Le cœur des hommes palpitait.

— Les Français, continua le roi, ont un air libre, une humeur enjouée et agréable, ils sont les plus polis du monde, fort habiles à inventer mais surtout à perfectionner, braves, bons soldats, spirituels, adroits, généreux, magnifiques en leurs vêtements, et leurs femmes sont belles. Ils aiment les sciences, les arts, et les exercices du corps en quoi ils réussissent à miracle. La seule puce à ôter, c’est qu’ils sont parfois inconstants.

Un murmure orgueilleux montait du gros bloc de fer.

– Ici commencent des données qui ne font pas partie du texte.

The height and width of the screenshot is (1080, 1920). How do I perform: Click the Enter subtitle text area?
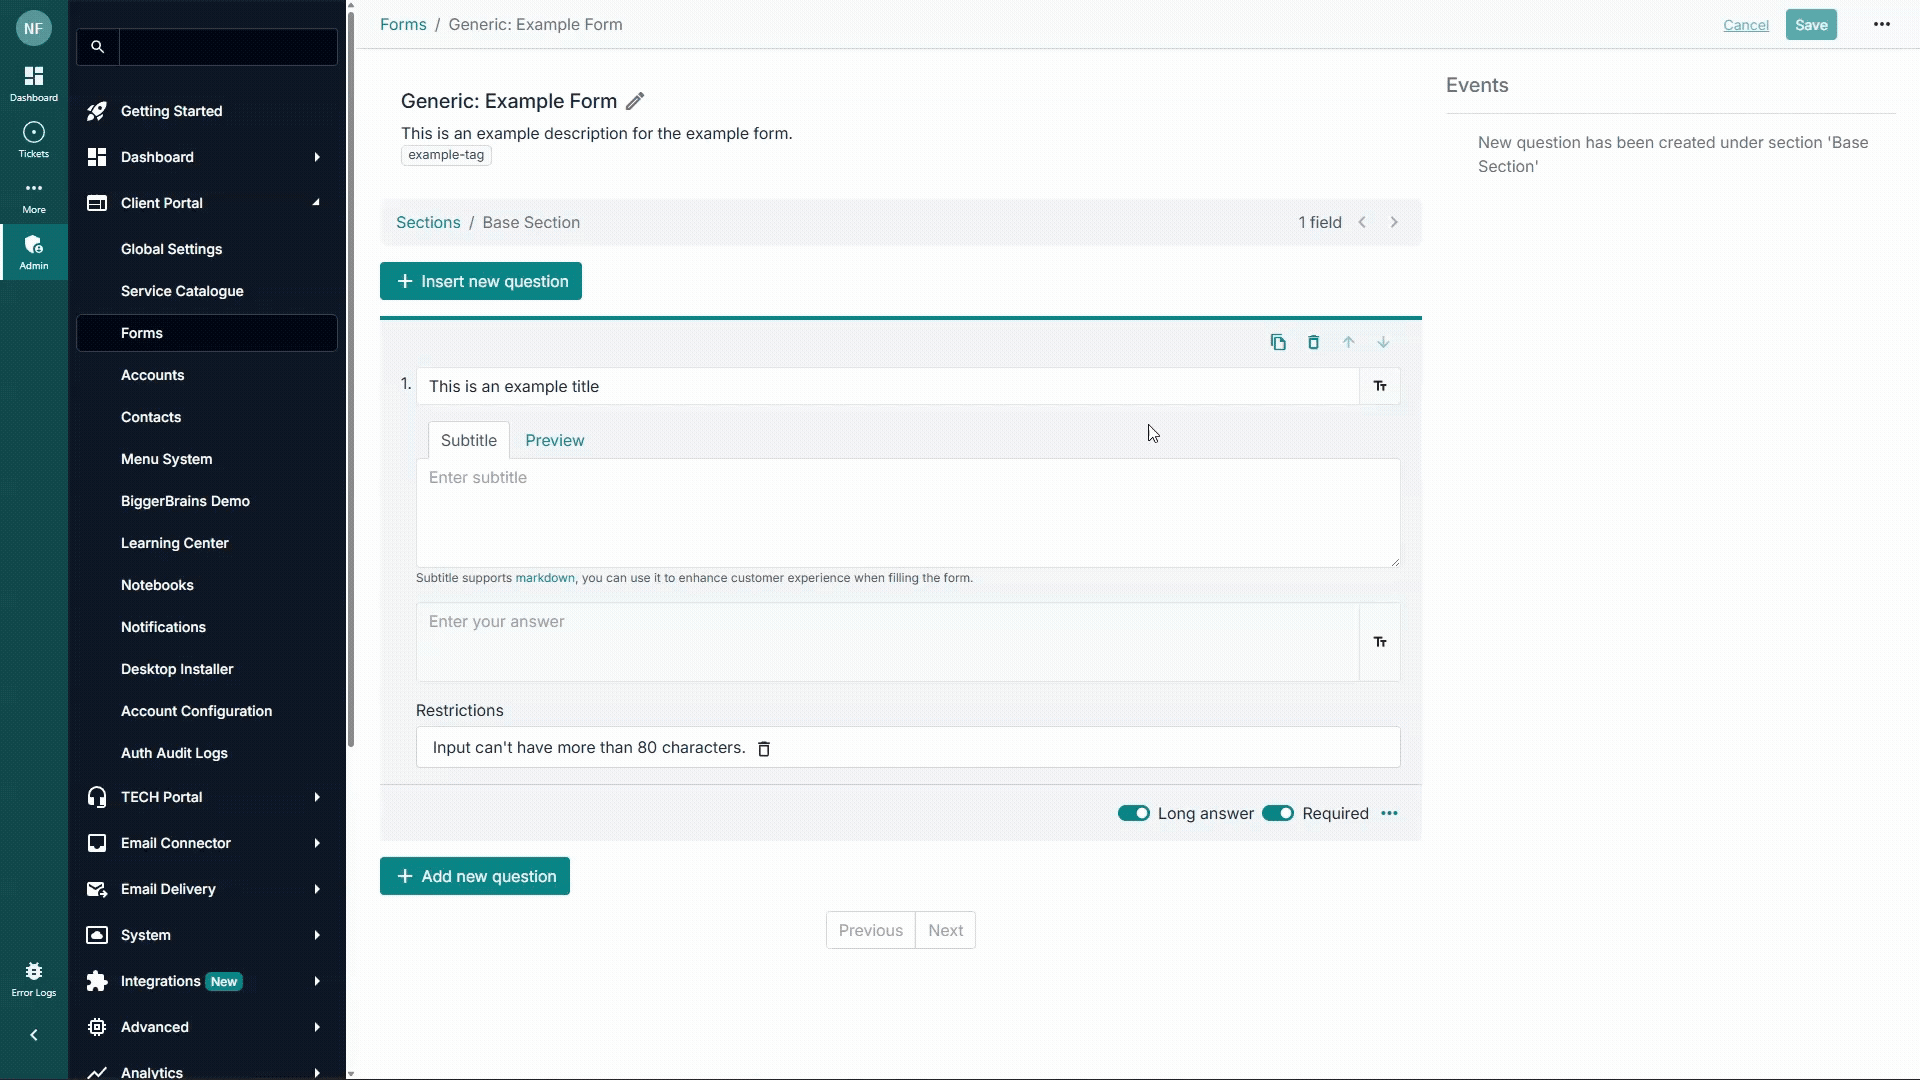pyautogui.click(x=907, y=512)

— Ce Royaume, scanda le roi, est le plus florissant du globe ; on peut dire qu’il est à l’Europe ce que l’Europe est aux autres parties du monde. Il a environ deux cents lieues en longueur et presque autant en largeur. Cent mille et autres faits d’une gloire émerveillable l’ont illustré en chaque endroit, c’est le plus ancien et le plus noble de la Chrétienté !

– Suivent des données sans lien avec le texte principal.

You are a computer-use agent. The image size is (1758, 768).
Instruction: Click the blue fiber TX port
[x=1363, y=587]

À ce moment il fit bondir son cheval, s’approcha étroitement des troupes et clama :

— Maintenant que je vous ai parlé de la France, grandissez vos cours ! oubliez au foyer l’aïeule gasconne et allez sauver votre mère qui vous tend les bras ! Il n’y a répit ; va falloir en prendre et donner, la lutte commence ! Ce pays heureux se trouve être en méchant danger, un gâteau où chacun veut prendre, la proie enfin des guerres civiles. Sûr de votre appui, j’ai délibéré d’y mettre ordre. Vous me connaissez, je suis pauvre. Je ne promets point au soldat, après la campagne, une mestrise de camp ni de le faire vivre à chère ouverte jusqu’en ses vieux jours. La faim épousera la soif. Vous aurez comme votre maître vastes fricassées de pain sec, item perdreaux de Gascogne qui sont ails et oignons, et mangerez à mon service plus de cuirs de bottes que de pois au lard. (Il partit d’un grand rire qui gagna l’armée) Ainsi donec cria-t-il en tordant sa barbe, nous allons pour la paix finale investir quelques villes et exécuter maints rebelles, ce à quoi les Gascons s’entendent, eux qui se sont trouvés en autant de combats ou plus que guerriers d’Europe ! (Un frisson leva les plumails, des chevaux bronchèrent) Mirez-vous en moi, compagnons ! Malgré les flèches qu’on aiguisa pour me percer : assavoir que je fus badin, juponneur et forceur de filles, n’y croyez mie. J’aime le baiser pour ce qu’il chante, mais aucune femme ne brisa mes coudes, et lorsque la reine ma mère me parlait, c’était l’éclair aux yeux. Ai-je l’air bigorne, amolli et gras ? (Levé sur les étriers, il sembla plus maigre) Voyez, saupiquets, qu’avons fait la noce tous ensemble, et qu’il n’y eut dans nos assiettes ni rots de Corbeil ni le moindre angelot de Brie. Les minces mieux bondissent et la bague est pour le sauteur, élançons-nous done ! Nous sommes faible bande, mais ce n’est pas tout le grand nombre ; si les caporaux vous font faute, appelez-moi, je ferai service à l’escouade, la pique en un poing, le couteau de l’autre, le cœur au ventre et l’aile au talon pour le salut de la patrie et le pain quotidien des gens ! (Il sourit, bonasse, et tourna son cheval) Et maintenant que j’ai parlé, activons les faits. Un acte vaut cinq dires. — Messieurs les capitaines, emmenez s’il vous plaît vos compagnies, et allons voir chacun si le pot bout.